• **PROBLEM DESCRIPTION**
Among the entries below, find every line that has "agent" and pull it out.

• **DATA SHOWN**
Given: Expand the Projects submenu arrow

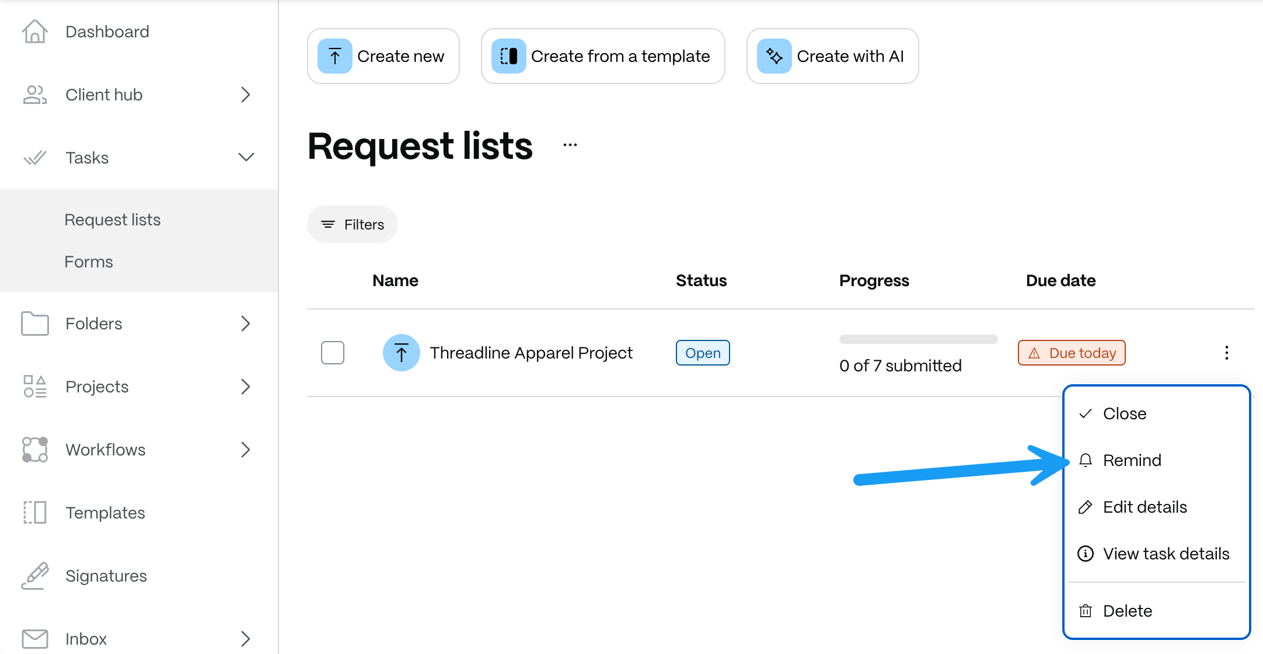Looking at the screenshot, I should [246, 387].
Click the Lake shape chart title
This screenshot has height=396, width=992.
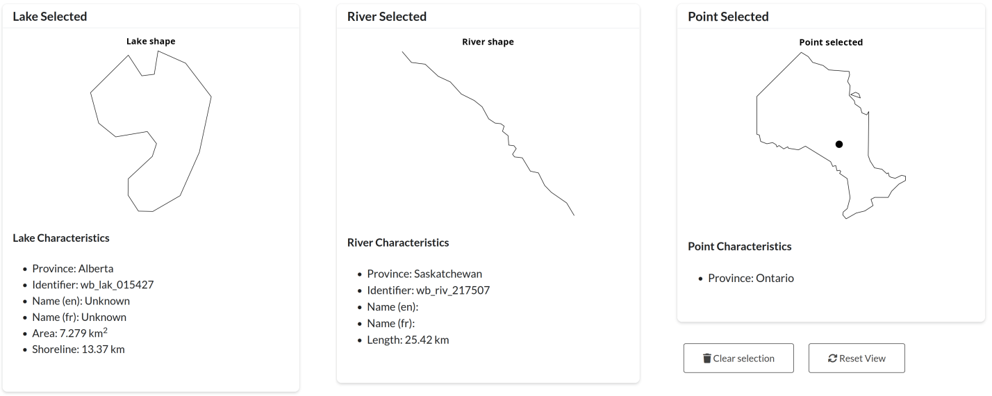(151, 41)
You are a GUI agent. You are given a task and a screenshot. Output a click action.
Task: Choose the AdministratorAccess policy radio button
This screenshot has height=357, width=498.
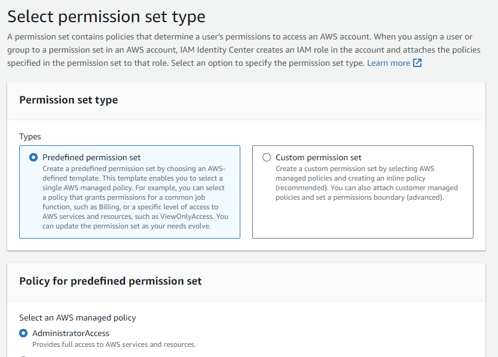coord(23,333)
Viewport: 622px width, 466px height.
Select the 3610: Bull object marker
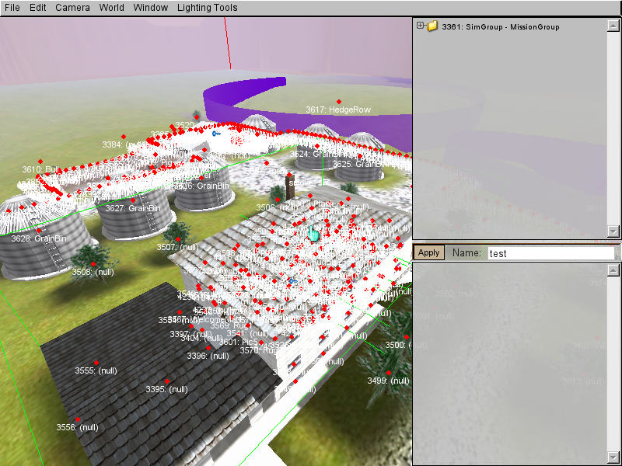[40, 162]
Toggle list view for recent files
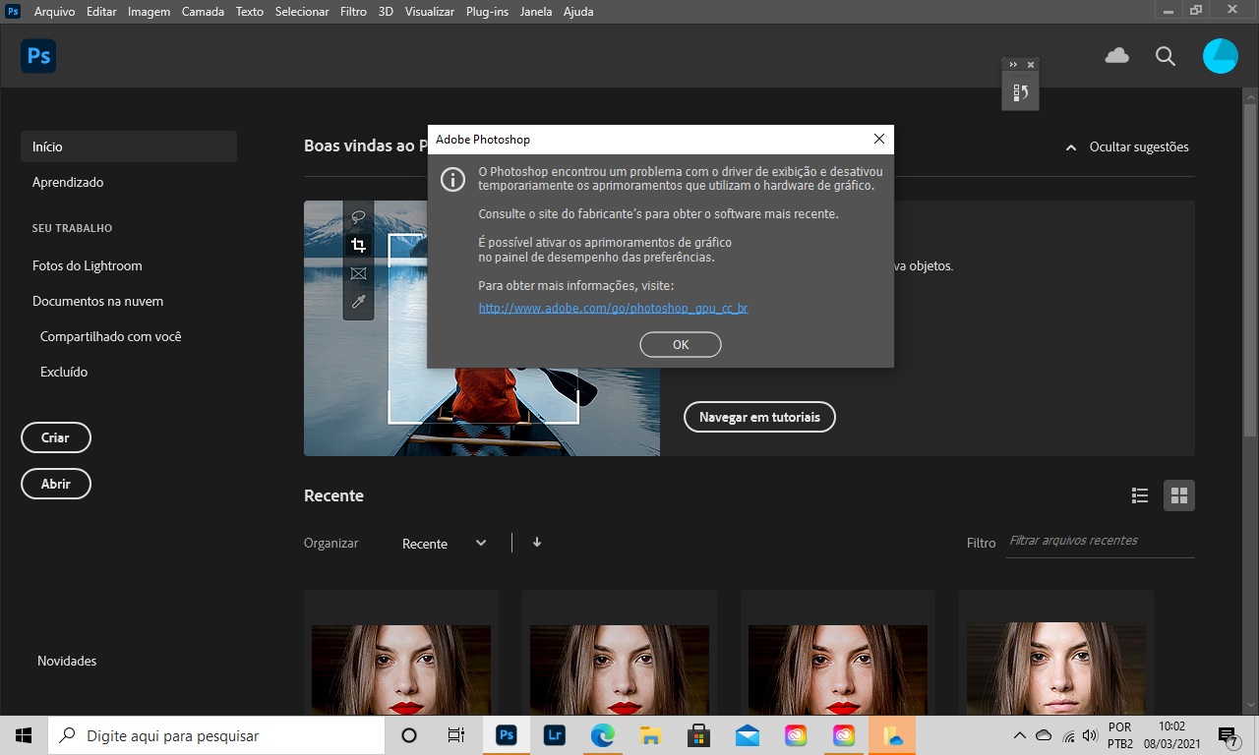The image size is (1259, 755). click(1140, 495)
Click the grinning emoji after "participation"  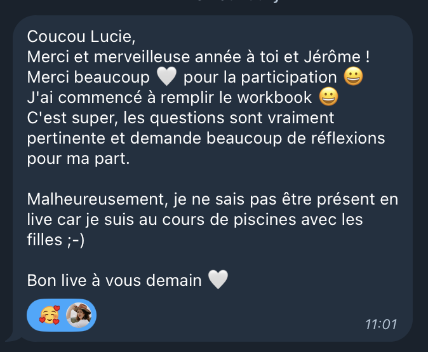click(354, 77)
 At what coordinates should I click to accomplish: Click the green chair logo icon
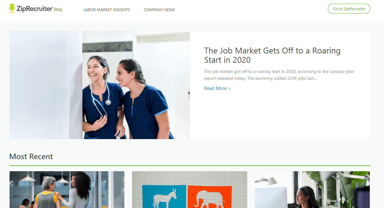coord(12,9)
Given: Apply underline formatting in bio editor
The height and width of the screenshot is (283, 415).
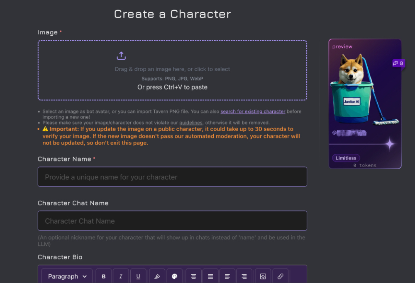Looking at the screenshot, I should 138,276.
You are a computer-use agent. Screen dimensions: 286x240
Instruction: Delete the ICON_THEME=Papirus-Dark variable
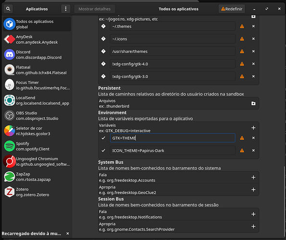click(253, 150)
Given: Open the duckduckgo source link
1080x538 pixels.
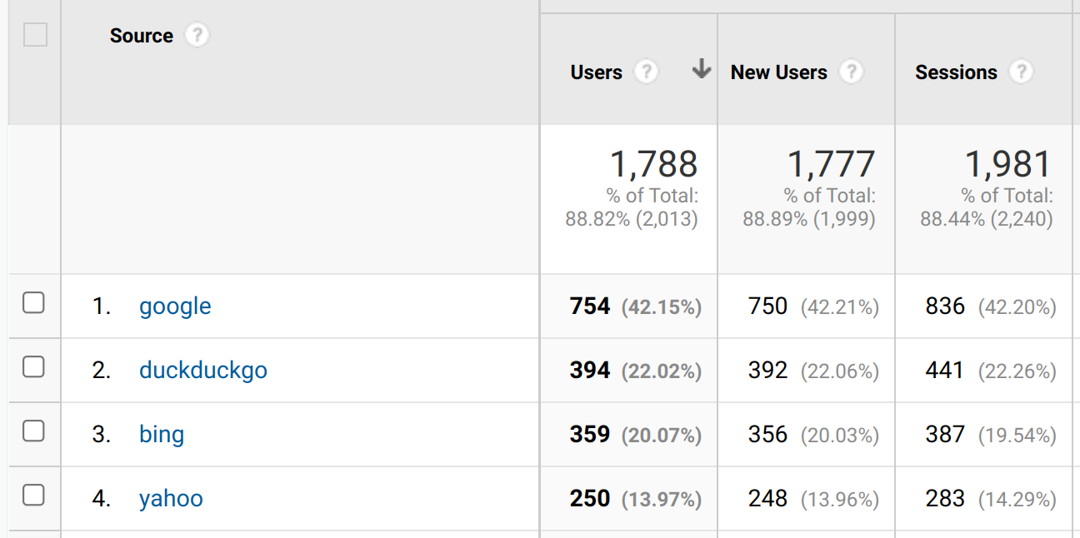Looking at the screenshot, I should (x=203, y=370).
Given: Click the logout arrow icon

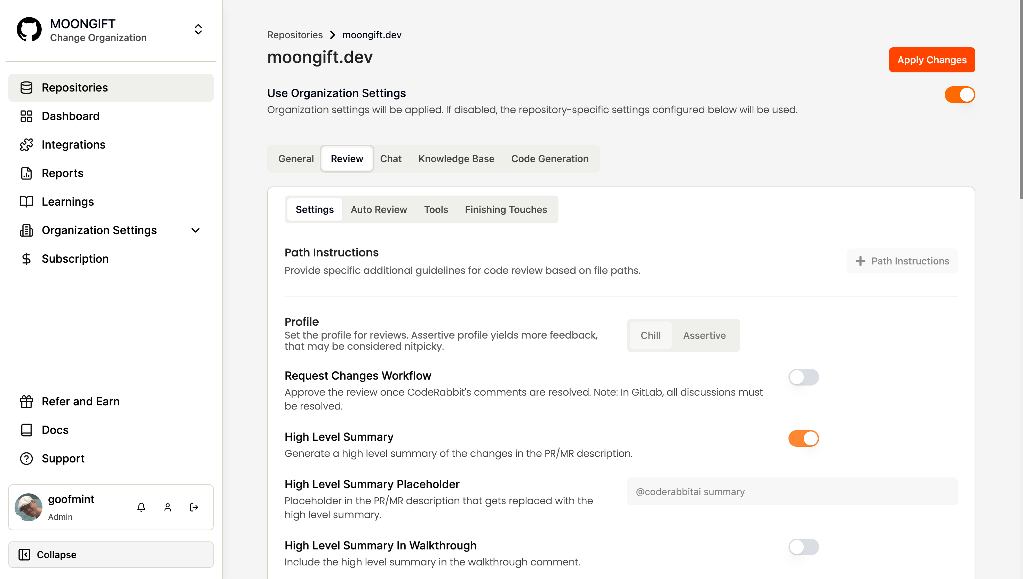Looking at the screenshot, I should (x=194, y=507).
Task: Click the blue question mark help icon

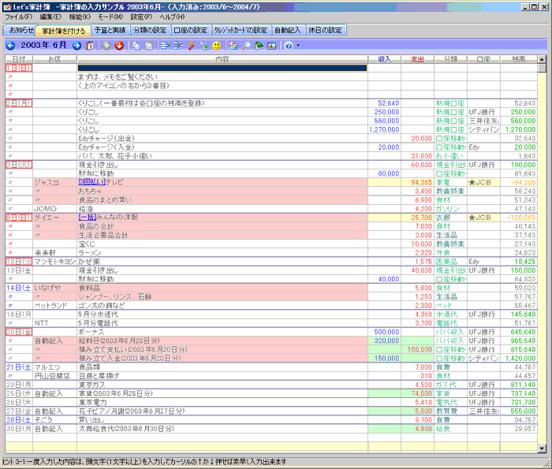Action: tap(289, 46)
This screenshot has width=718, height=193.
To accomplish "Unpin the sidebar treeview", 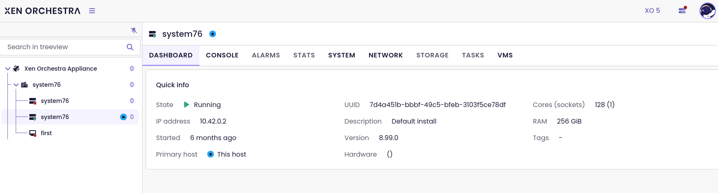I will [x=133, y=30].
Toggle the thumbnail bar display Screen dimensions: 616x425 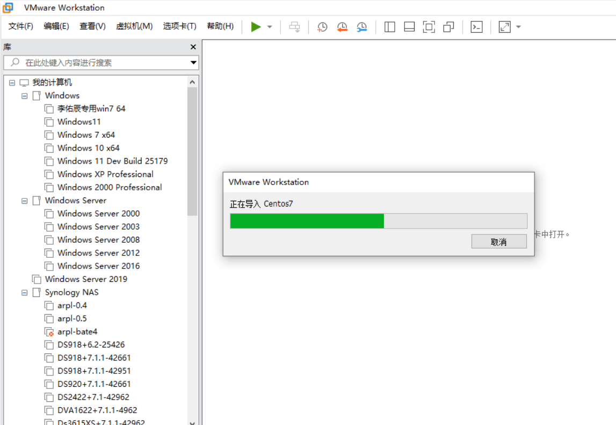409,26
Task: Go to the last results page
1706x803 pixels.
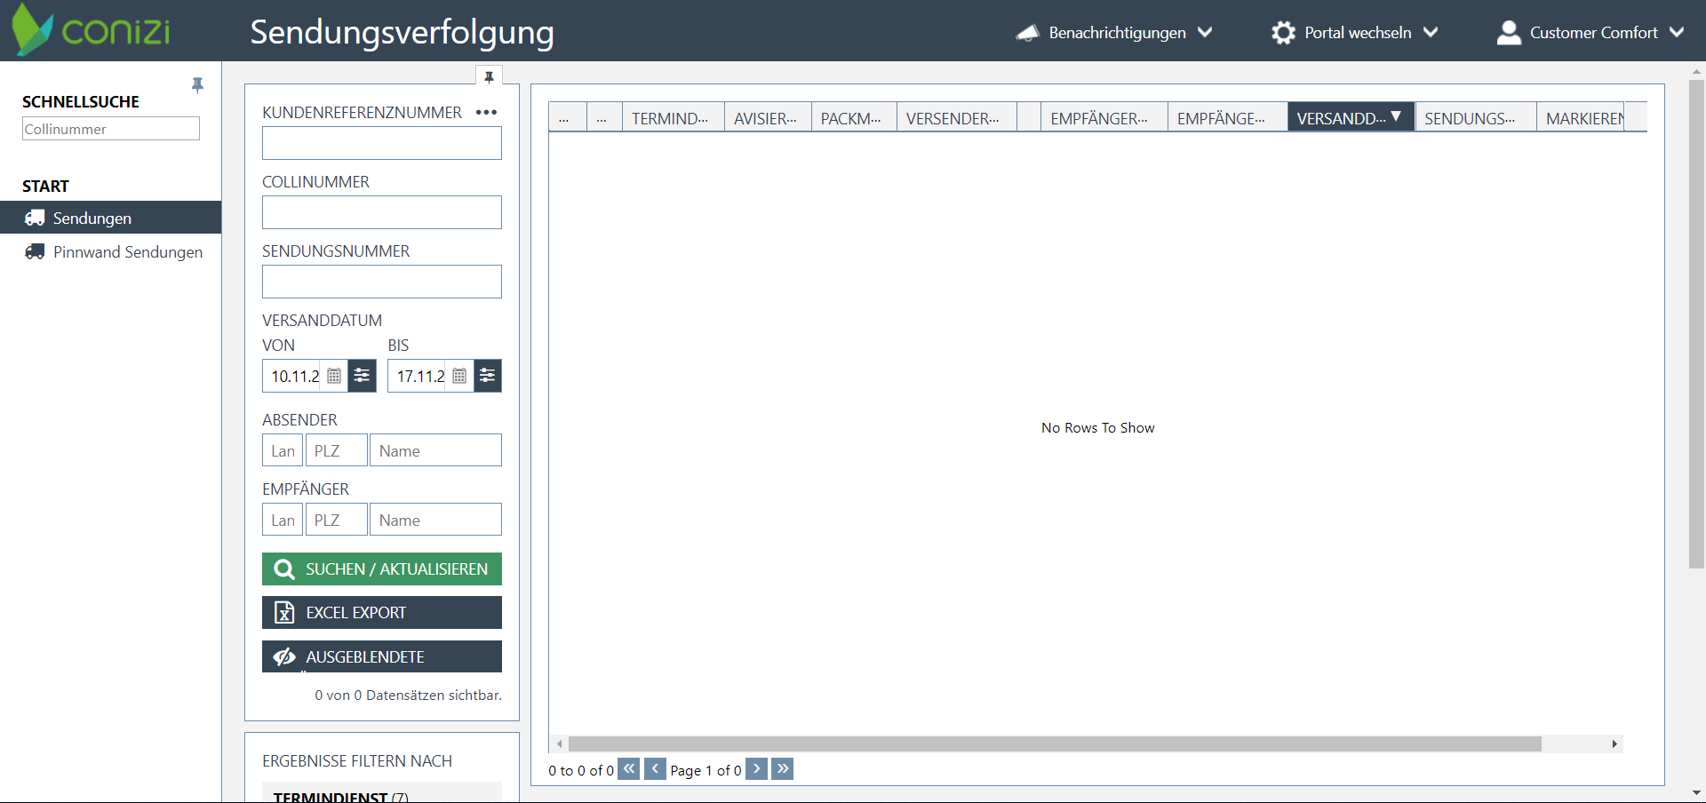Action: [782, 769]
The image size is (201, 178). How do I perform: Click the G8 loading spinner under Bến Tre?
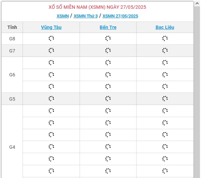click(108, 38)
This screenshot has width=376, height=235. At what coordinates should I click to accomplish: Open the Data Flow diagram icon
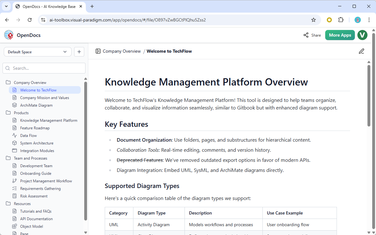coord(15,135)
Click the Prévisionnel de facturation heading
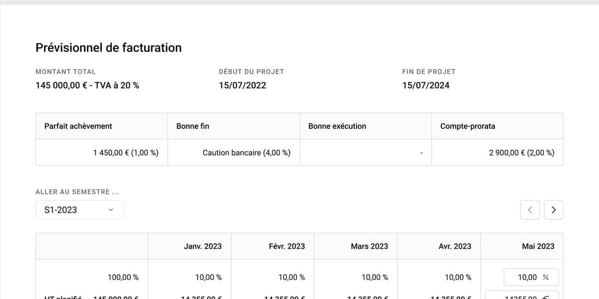This screenshot has width=599, height=299. (108, 48)
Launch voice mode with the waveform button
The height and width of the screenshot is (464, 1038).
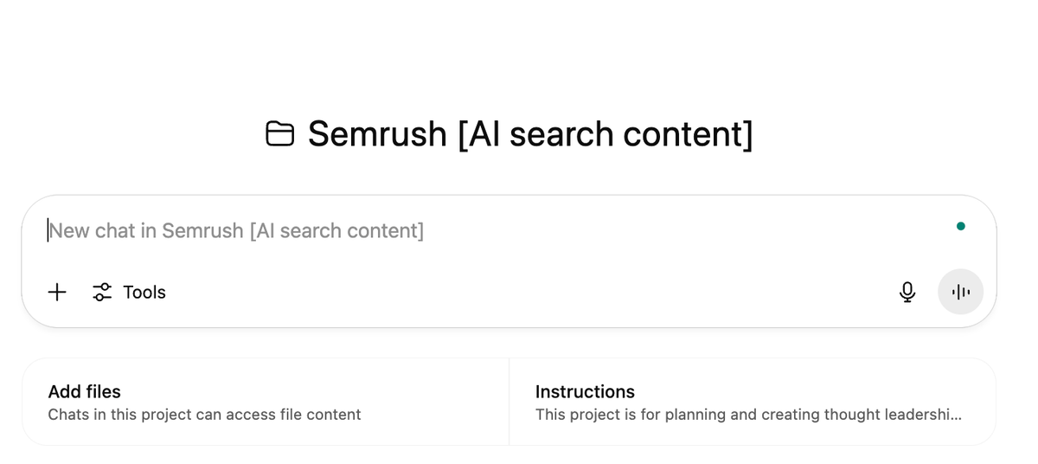960,292
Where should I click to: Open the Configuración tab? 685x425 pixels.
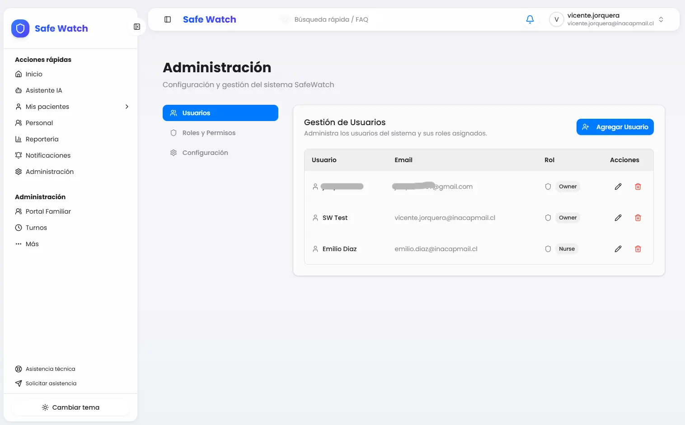point(205,152)
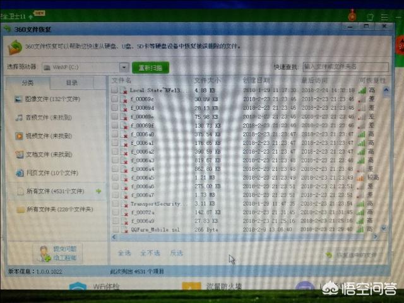This screenshot has width=404, height=303.
Task: Sort list by 文件大小 column header
Action: click(207, 81)
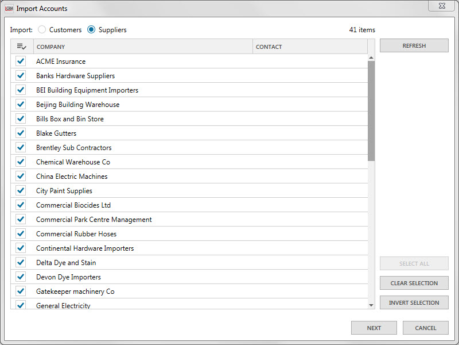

• **ANSWER TO THIS PROBLEM**
You are a GUI agent. You are given a task and a screenshot. Output a click action.
You are a computer-use agent. Screen dimensions: 286x240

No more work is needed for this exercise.